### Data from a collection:
-*-

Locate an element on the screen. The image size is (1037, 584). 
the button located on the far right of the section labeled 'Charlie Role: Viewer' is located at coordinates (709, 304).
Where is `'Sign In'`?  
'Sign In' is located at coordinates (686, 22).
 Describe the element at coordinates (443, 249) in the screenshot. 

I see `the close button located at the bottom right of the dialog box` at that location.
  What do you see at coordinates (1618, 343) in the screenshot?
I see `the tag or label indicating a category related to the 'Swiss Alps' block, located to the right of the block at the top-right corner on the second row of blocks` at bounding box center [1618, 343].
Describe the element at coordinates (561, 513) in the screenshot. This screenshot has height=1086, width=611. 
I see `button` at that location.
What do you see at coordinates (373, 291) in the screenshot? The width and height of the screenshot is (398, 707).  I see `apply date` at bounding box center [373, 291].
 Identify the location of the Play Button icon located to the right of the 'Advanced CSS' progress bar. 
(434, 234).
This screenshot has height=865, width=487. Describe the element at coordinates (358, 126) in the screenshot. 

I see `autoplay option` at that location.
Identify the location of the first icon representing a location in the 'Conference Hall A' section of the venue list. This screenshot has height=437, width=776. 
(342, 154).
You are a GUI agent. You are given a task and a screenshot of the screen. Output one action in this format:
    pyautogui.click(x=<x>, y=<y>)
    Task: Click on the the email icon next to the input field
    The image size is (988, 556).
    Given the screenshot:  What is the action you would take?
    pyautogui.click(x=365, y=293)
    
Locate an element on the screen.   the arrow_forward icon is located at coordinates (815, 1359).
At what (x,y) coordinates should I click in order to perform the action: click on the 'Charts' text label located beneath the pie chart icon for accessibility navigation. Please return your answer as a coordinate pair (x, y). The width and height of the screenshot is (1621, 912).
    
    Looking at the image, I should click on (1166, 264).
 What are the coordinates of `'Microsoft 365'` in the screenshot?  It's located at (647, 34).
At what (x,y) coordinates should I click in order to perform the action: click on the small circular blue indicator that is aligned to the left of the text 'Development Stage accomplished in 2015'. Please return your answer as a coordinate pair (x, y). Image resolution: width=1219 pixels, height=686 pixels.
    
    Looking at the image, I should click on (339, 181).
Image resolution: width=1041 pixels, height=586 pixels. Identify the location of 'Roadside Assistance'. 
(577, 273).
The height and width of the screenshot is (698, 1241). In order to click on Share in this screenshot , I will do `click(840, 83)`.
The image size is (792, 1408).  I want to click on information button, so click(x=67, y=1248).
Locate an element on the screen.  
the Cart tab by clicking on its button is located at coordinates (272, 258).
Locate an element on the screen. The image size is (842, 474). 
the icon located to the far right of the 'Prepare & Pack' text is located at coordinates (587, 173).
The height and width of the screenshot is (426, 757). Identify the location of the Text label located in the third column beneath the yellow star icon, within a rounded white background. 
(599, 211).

-*-

### TASK INSTRUCTIONS:
Pull out the lines of the data that begin with the line containing "coordinates (815, 1359)." and run through the line containing "The height and width of the screenshot is (698, 1241).", and reproduce them word for word.

### WRITTEN SOLUTION:
Locate an element on the screen.   the arrow_forward icon is located at coordinates (815, 1359).
At what (x,y) coordinates should I click in order to perform the action: click on the 'Charts' text label located beneath the pie chart icon for accessibility navigation. Please return your answer as a coordinate pair (x, y). The width and height of the screenshot is (1621, 912).
    
    Looking at the image, I should click on (1166, 264).
 What are the coordinates of `'Microsoft 365'` in the screenshot?  It's located at (647, 34).
At what (x,y) coordinates should I click in order to perform the action: click on the small circular blue indicator that is aligned to the left of the text 'Development Stage accomplished in 2015'. Please return your answer as a coordinate pair (x, y). Image resolution: width=1219 pixels, height=686 pixels.
    
    Looking at the image, I should click on (339, 181).
Image resolution: width=1041 pixels, height=586 pixels. Identify the location of 'Roadside Assistance'. 
(577, 273).
The height and width of the screenshot is (698, 1241). In order to click on Share in this screenshot , I will do `click(840, 83)`.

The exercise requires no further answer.